Joint Autoregressive Hierarchical Priors model from D. Minnen, J. Balle, G.D. Toderici: “Joint Autoregressive and Hierarchical Priors for Learned Image Compression”, Adv. in Neural Information Processing Systems 31 (NeurIPS 2018).

          ┌───┐    y     ┌───┐  z  ┌───┐ z_hat      z_hat ┌───┐
    x ──►─┤g_a├──►─┬──►──┤h_a├──►──┤ Q ├───►───·⋯⋯·───►───┤h_s├─┐
          └───┘    │     └───┘     └───┘        EB        └───┘ │
                   ▼                                            │
                 ┌─┴─┐                                          │
                 │ Q │                                   params ▼
                 └─┬─┘                                          │
             y_hat ▼                  ┌─────┐                   │
                   ├──────────►───────┤  CP ├────────►──────────┤
                   │                  └─────┘                   │
                   ▼                                            ▼
                   │                                            │
                   ·                  ┌─────┐                   │
                GC : ◄────────◄───────┤  EP ├────────◄──────────┘
                   ·     scales_hat   └─────┘
                   │      means_hat
             y_hat ▼
                   │
          ┌───┐    │
x_hat ──◄─┤g_s├────┘
          └───┘

EB = Entropy bottleneck
GC = Gaussian conditional
EP = Entropy parameters network
CP = Context prediction (masked convolution)
Parameters:
  • N (int) – Number of channels

  • M (int) – Number of channels in the expansion layers (last layer of the encoder and last layer of the hyperprior decoder)

Cheng2020Anchor#

class compressai.models.Cheng2020Anchor(N=192, **kwargs)[source]#

Anchor model variant from “Learned Image Compression with Discretized Gaussian Mixture Likelihoods and Attention Modules”, by Zhengxue Cheng, Heming Sun, Masaru Takeuchi, Jiro Katto.

Uses residual blocks with small convolutions (3x3 and 1x1), and sub-pixel convolutions for up-sampling.

Parameters:

N (int) – Number of channels

Cheng2020Attention#

class compressai.models.Cheng2020Attention(N=192, **kwargs)[source]#

Self-attention model variant from “Learned Image Compression with Discretized Gaussian Mixture Likelihoods and Attention Modules”, by Zhengxue Cheng, Heming Sun, Masaru Takeuchi, Jiro Katto.

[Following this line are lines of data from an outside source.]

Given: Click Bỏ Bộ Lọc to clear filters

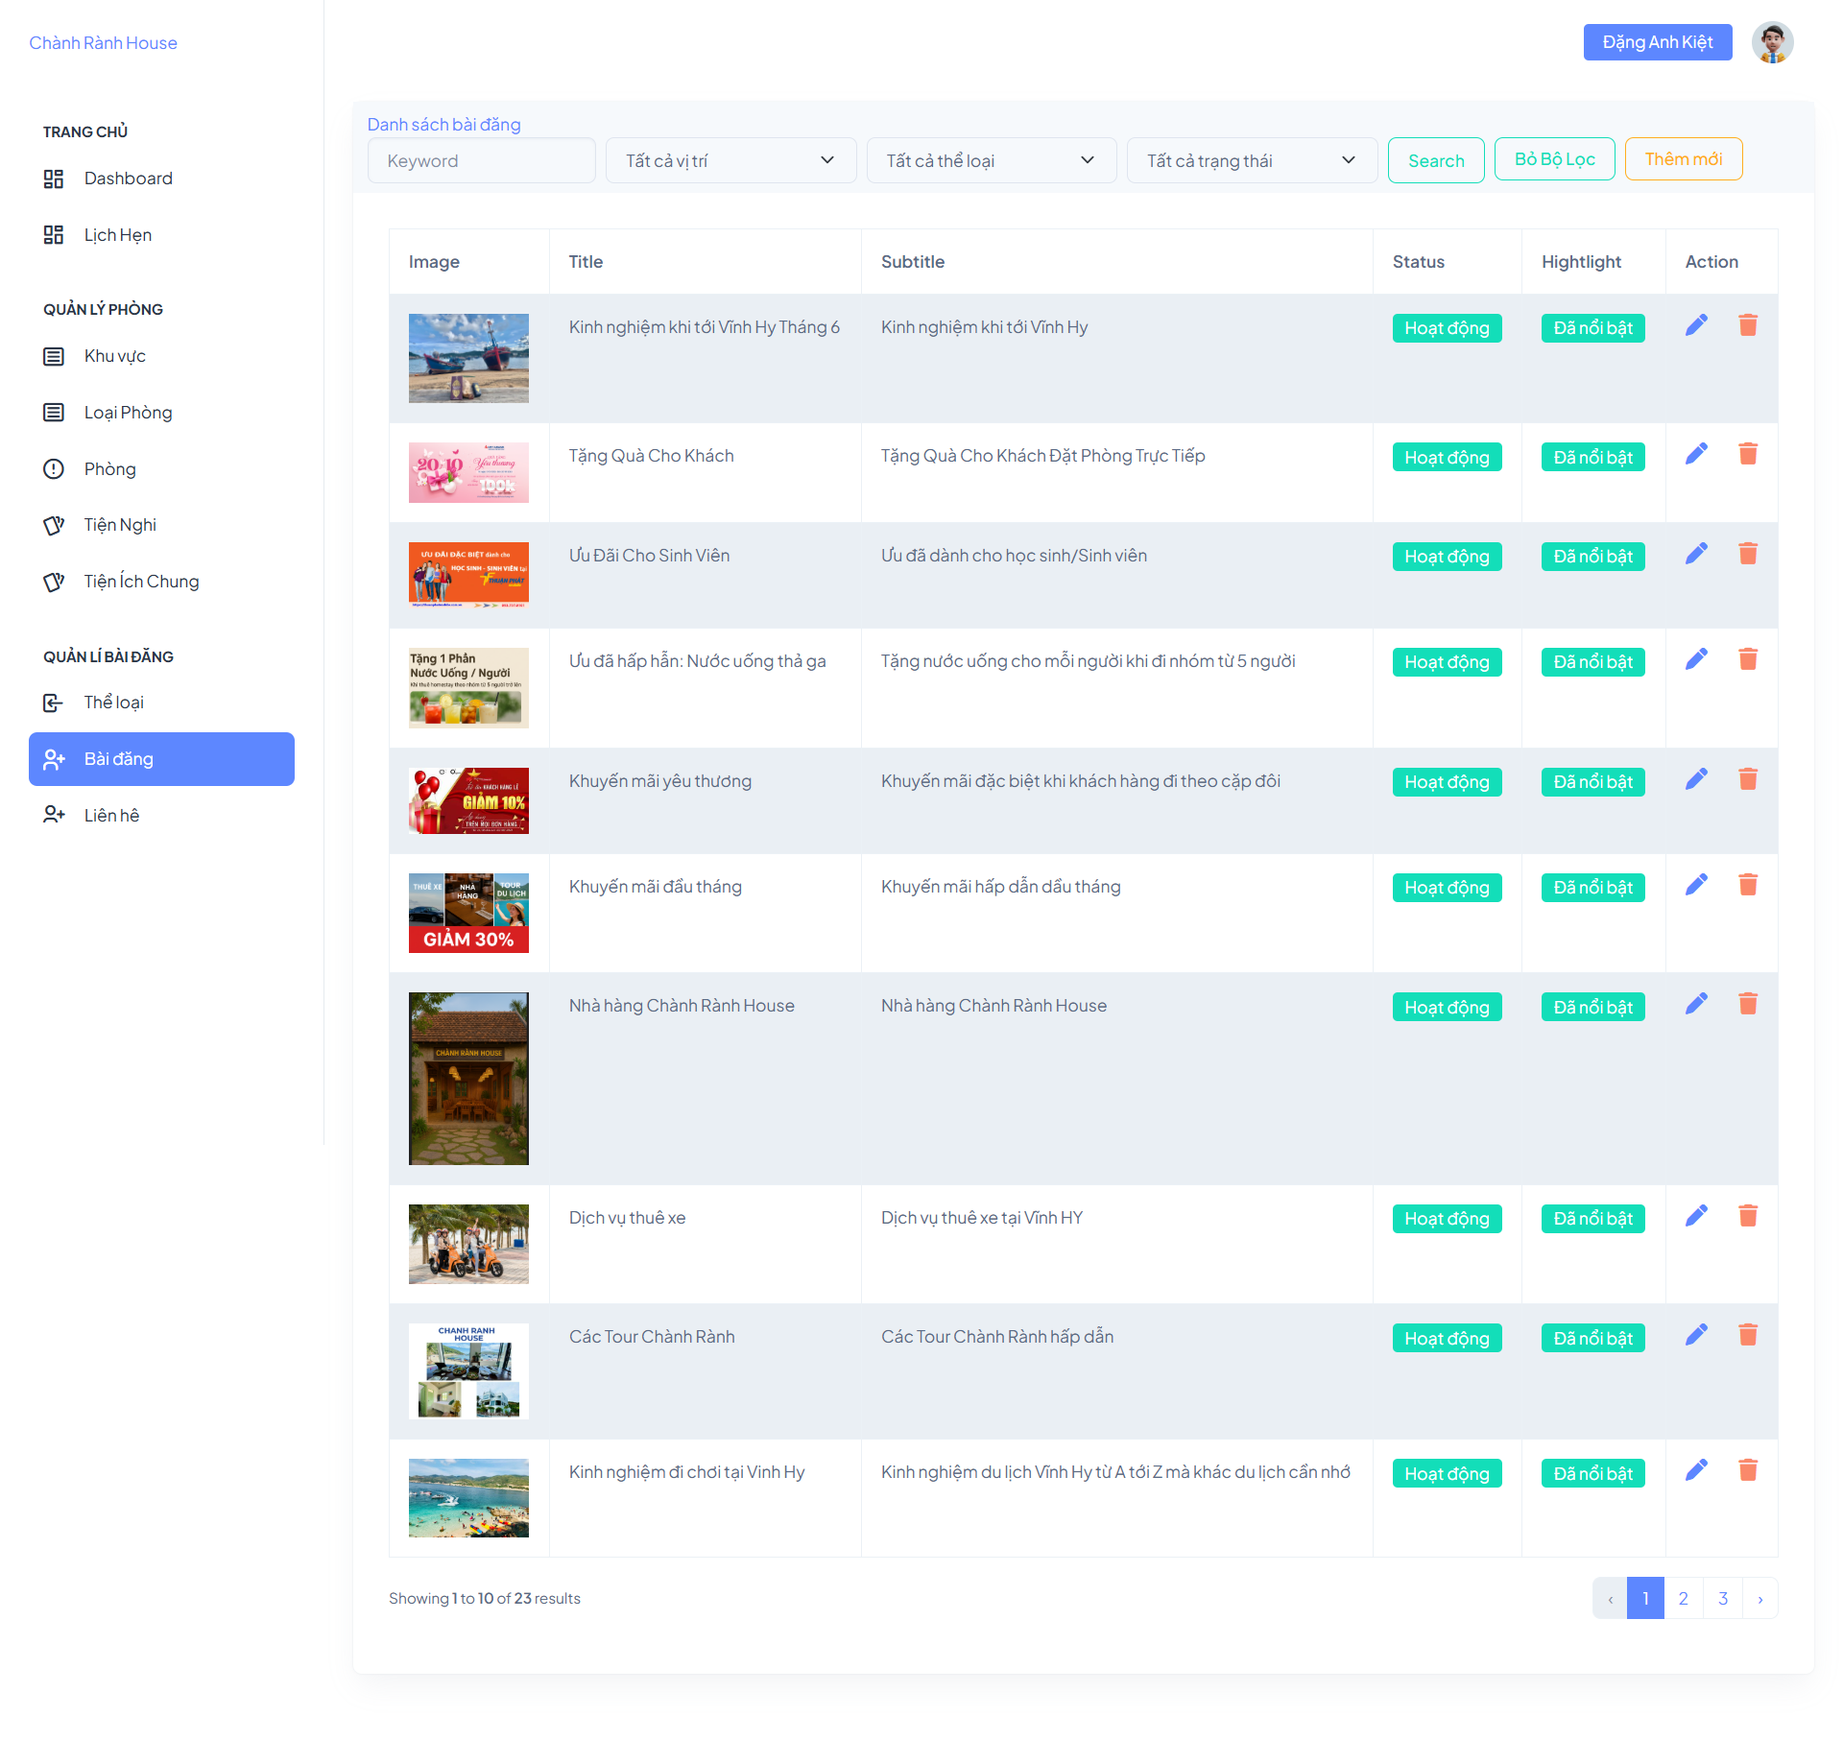Looking at the screenshot, I should pos(1554,159).
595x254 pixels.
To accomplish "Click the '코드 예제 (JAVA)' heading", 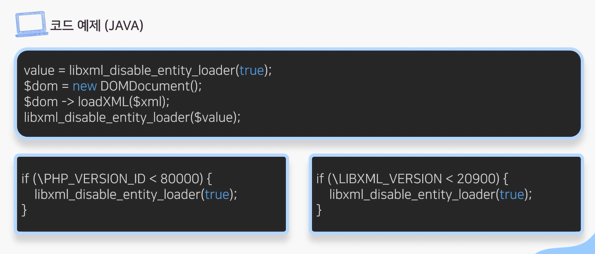I will pyautogui.click(x=97, y=25).
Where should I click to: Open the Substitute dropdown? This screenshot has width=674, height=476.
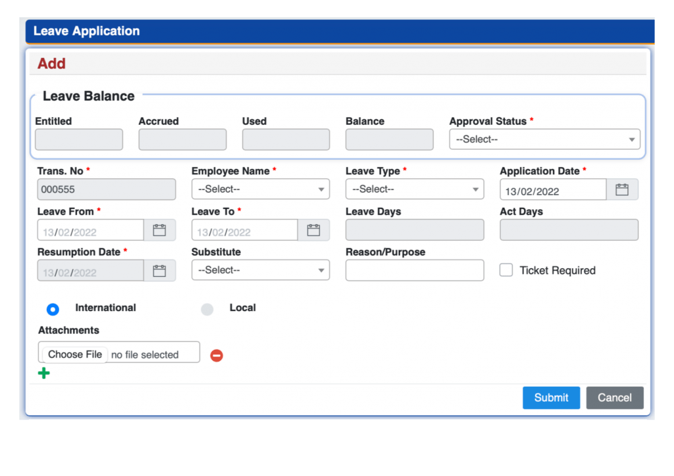(x=260, y=270)
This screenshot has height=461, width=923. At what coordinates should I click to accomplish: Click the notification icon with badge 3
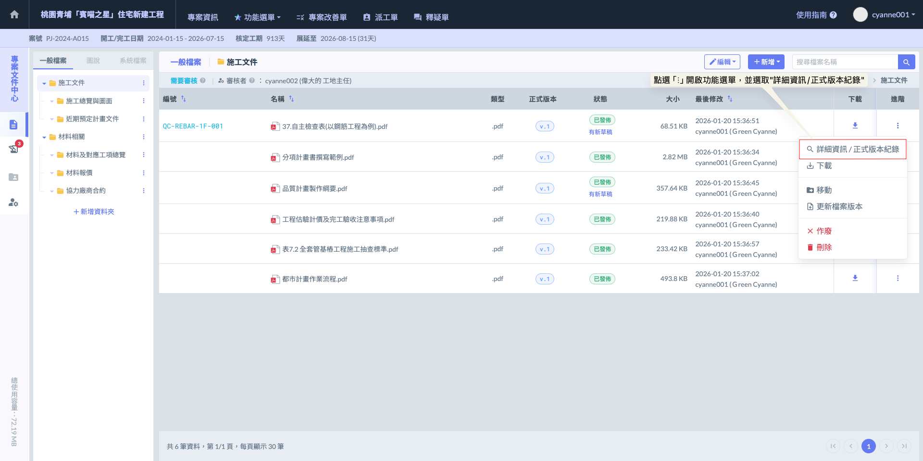[x=14, y=149]
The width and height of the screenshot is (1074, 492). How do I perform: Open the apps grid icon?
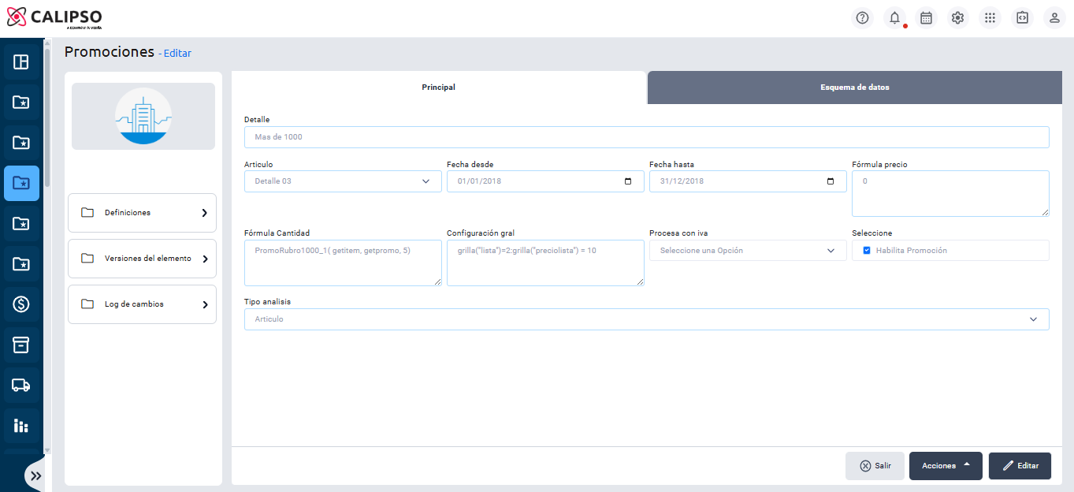[990, 17]
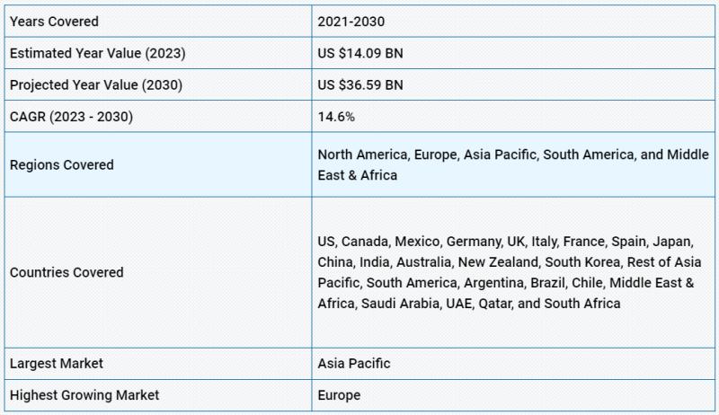This screenshot has height=415, width=719.
Task: Click the Years Covered label cell
Action: click(54, 21)
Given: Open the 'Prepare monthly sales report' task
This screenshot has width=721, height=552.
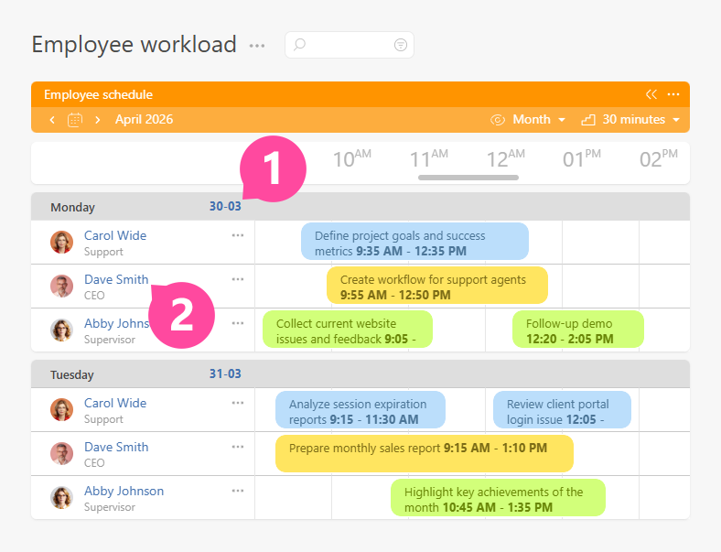Looking at the screenshot, I should click(424, 453).
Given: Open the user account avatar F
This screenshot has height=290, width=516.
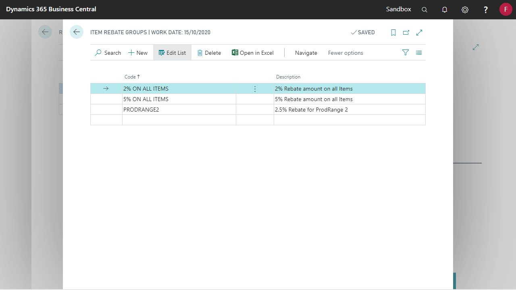Looking at the screenshot, I should point(506,9).
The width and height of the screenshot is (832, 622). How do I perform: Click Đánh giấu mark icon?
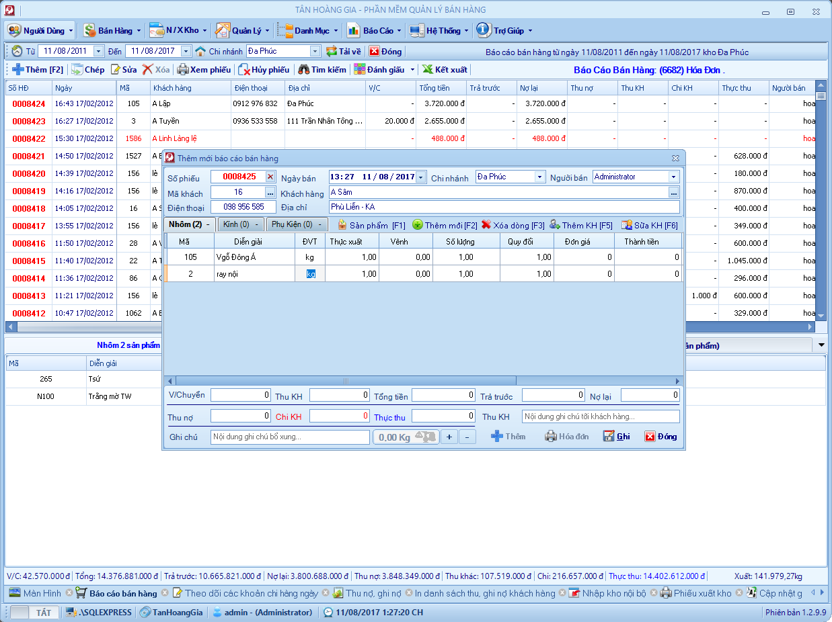360,69
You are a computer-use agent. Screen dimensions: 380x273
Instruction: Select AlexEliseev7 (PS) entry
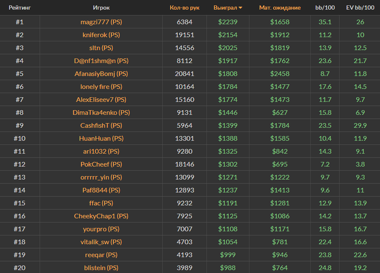click(x=102, y=99)
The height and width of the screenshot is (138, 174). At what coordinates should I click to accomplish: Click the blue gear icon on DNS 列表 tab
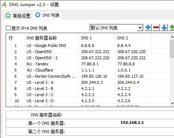point(38,15)
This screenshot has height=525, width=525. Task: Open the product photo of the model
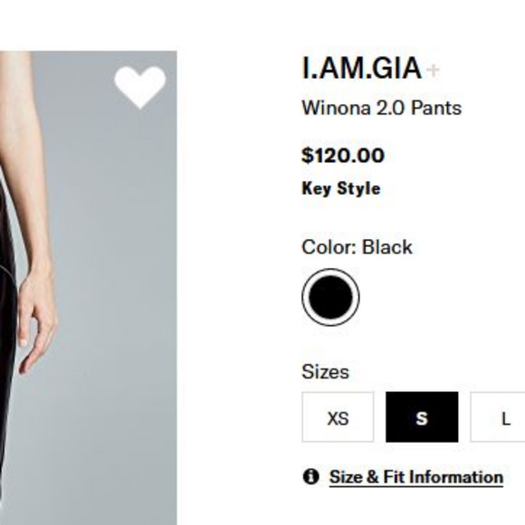[89, 288]
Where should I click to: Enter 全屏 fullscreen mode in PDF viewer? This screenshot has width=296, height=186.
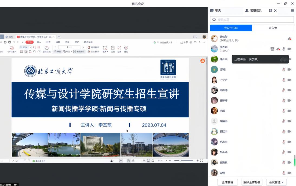pyautogui.click(x=119, y=48)
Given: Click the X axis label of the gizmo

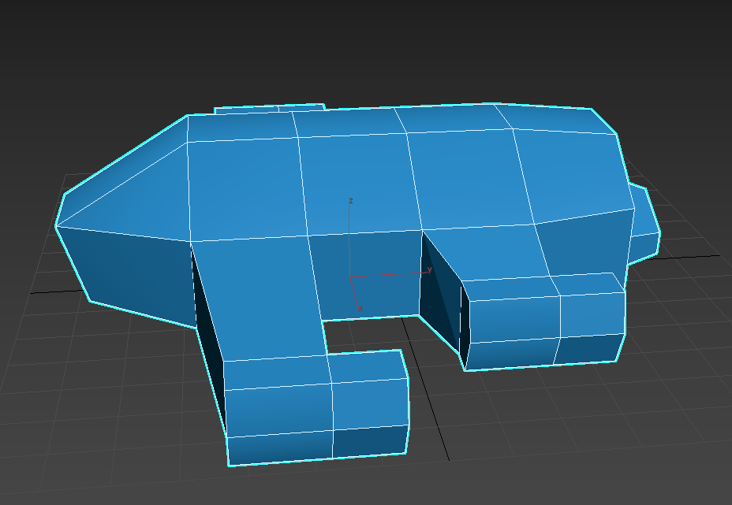Looking at the screenshot, I should tap(360, 308).
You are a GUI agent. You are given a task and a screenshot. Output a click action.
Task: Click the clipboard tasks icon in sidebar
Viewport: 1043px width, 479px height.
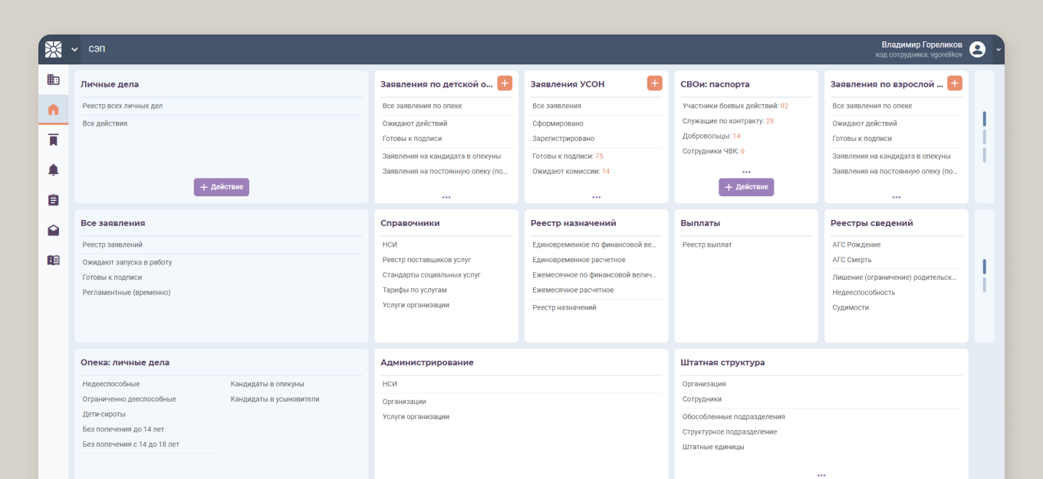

Uses self-attention, residual blocks with small convolutions (3x3 and 1x1), and sub-pixel convolutions for up-sampling.

Parameters:

N (int) – Number of channels

ScaleSpaceFlow#

class compressai.models.video.ScaleSpaceFlow(num_levels: int = 5, sigma0: float = 1.5, scale_field_shift: float = 1.0)[source]#

Google’s first end-to-end optimized video compression from E. Agustsson, D. Minnen, N. Johnston, J. Balle, S. J. Hwang, G. Toderici: “Scale-space flow for end-to-end optimized video compression”, IEEE Conference on Computer Vision and Pattern Recognition (CVPR 2020).

Parameters:
  • num_levels (int) – Number of Scale-space

  • sigma0 (float) – standard deviation for gaussian kernel of the first space scale.

  • scale_field_shift (float) –